On 10.11.22 15:01, Kevin Wolf wrote:
Am 07.11.2022 um 16:13 hat Hanna Reitz geschrieben:
Hi,
v1 cover letter:
https://lists.nongnu.org/archive/html/qemu-block/2022-09/msg00389.html
bdrv_replace_child_noperm() drains the child via
bdrv_parent_drained_{begin,end}_single(). When it removes a child, the
bdrv_parent_drained_end_single() at its end will be called on an empty
child, making the BDRV_POLL_WHILE() in it poll the main AioContext
(because c->bs is NULL).
That’s wrong, though, because it’s supposed to operate on the parent.
bdrv_parent_drained_end_single_no_poll() will have scheduled any BHs in
the parents’ AioContext, which may be anything, not necessarily the main
context. Therefore, we must poll the parent’s context.

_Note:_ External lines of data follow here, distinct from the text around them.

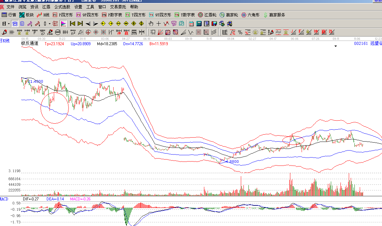Select the crosshair cursor tool
This screenshot has height=226, width=382.
pyautogui.click(x=158, y=24)
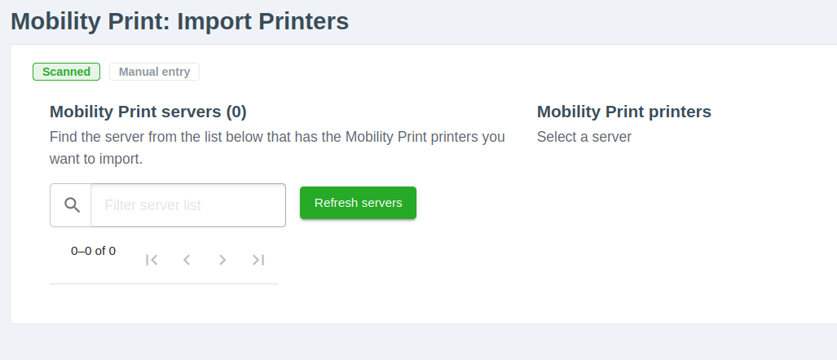Jump to first page of servers
Image resolution: width=837 pixels, height=360 pixels.
coord(151,260)
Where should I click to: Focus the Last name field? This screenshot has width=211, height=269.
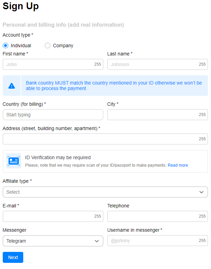point(158,64)
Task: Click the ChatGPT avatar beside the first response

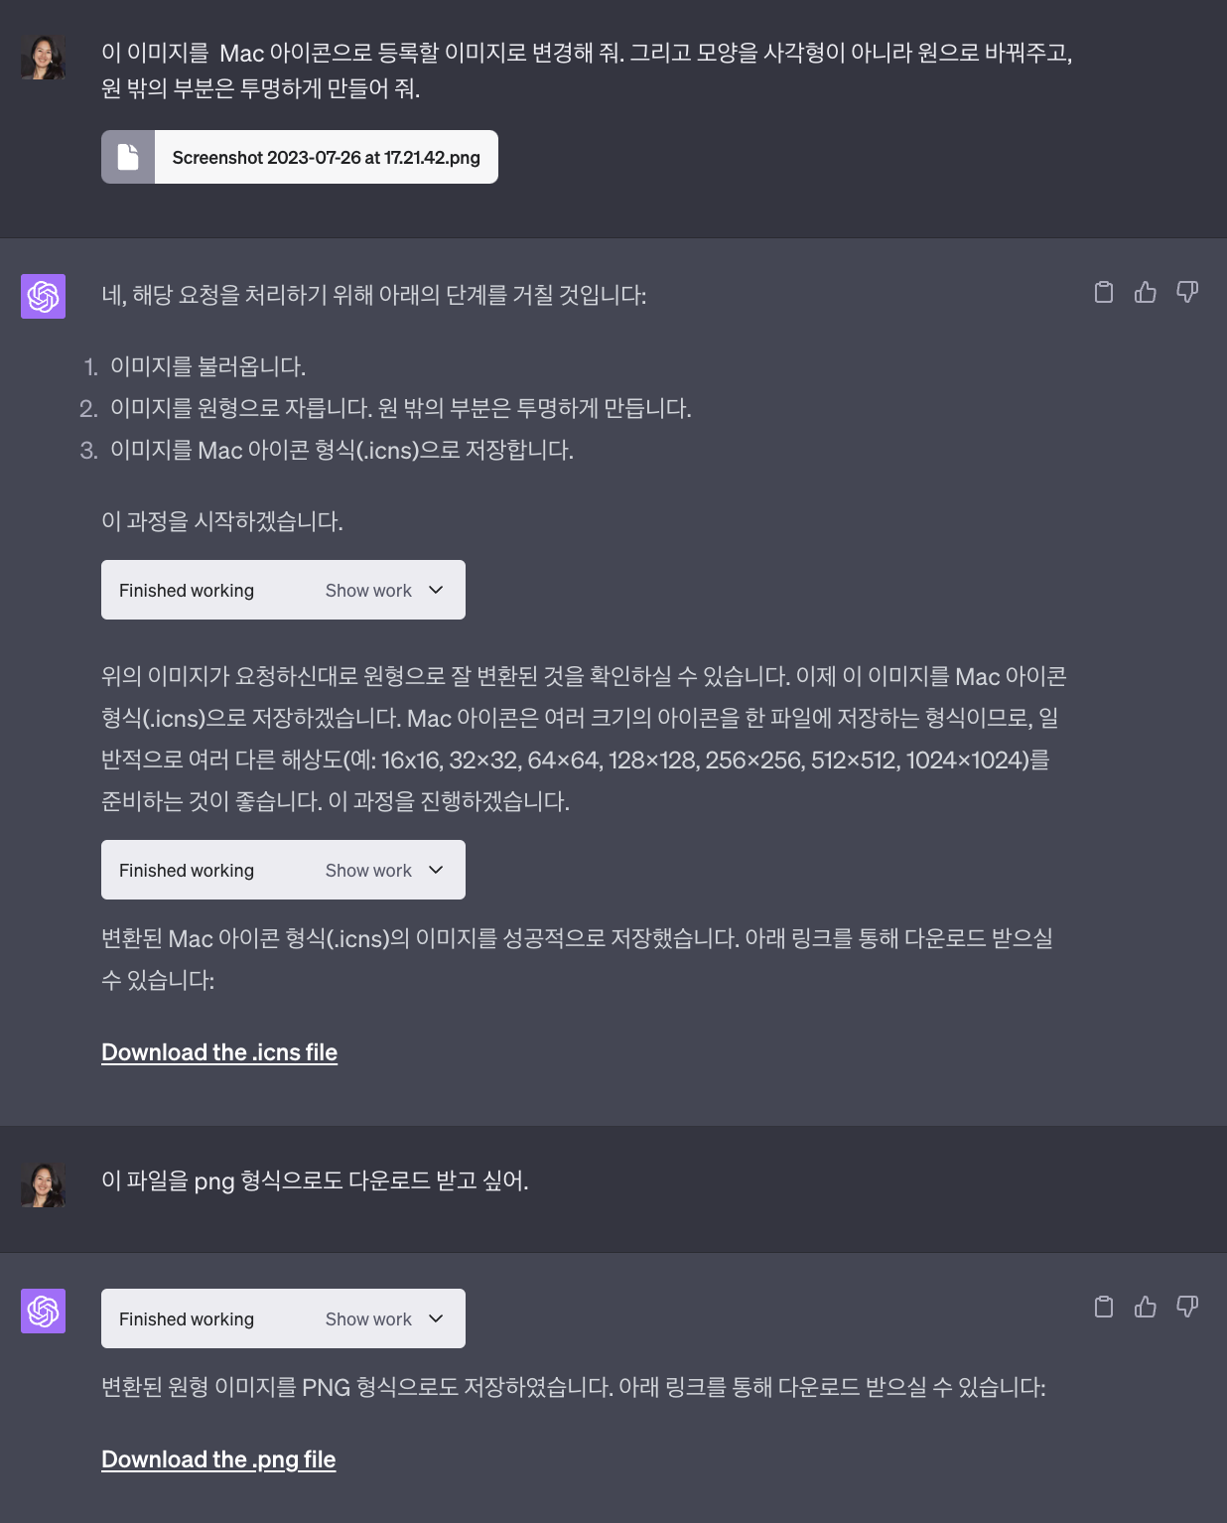Action: [43, 296]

Patch 3 does this for both bdrv_parent_drained_{begin,end}_single().
Patch 1 ensures that we can legally call
bdrv_child_get_parent_aio_context() from those I/O context functions,
and patch 2 fixes blk_do_set_aio_context() to not cause an assertion
failure if it beginning a drain can end up in blk_get_aio_context()
before blk->ctx has been updated.
Thanks, applied to the block branch.
Thanks!
I tested your drain series, and it does indeed fix the bug, too. (Sorry
for the delay, I thought it’d take less time to write an iotest...)
I would still be interested in a test case as a follow-up.
Got it working now and sent as “tests/stream-under-throttle: New test”.
Hanna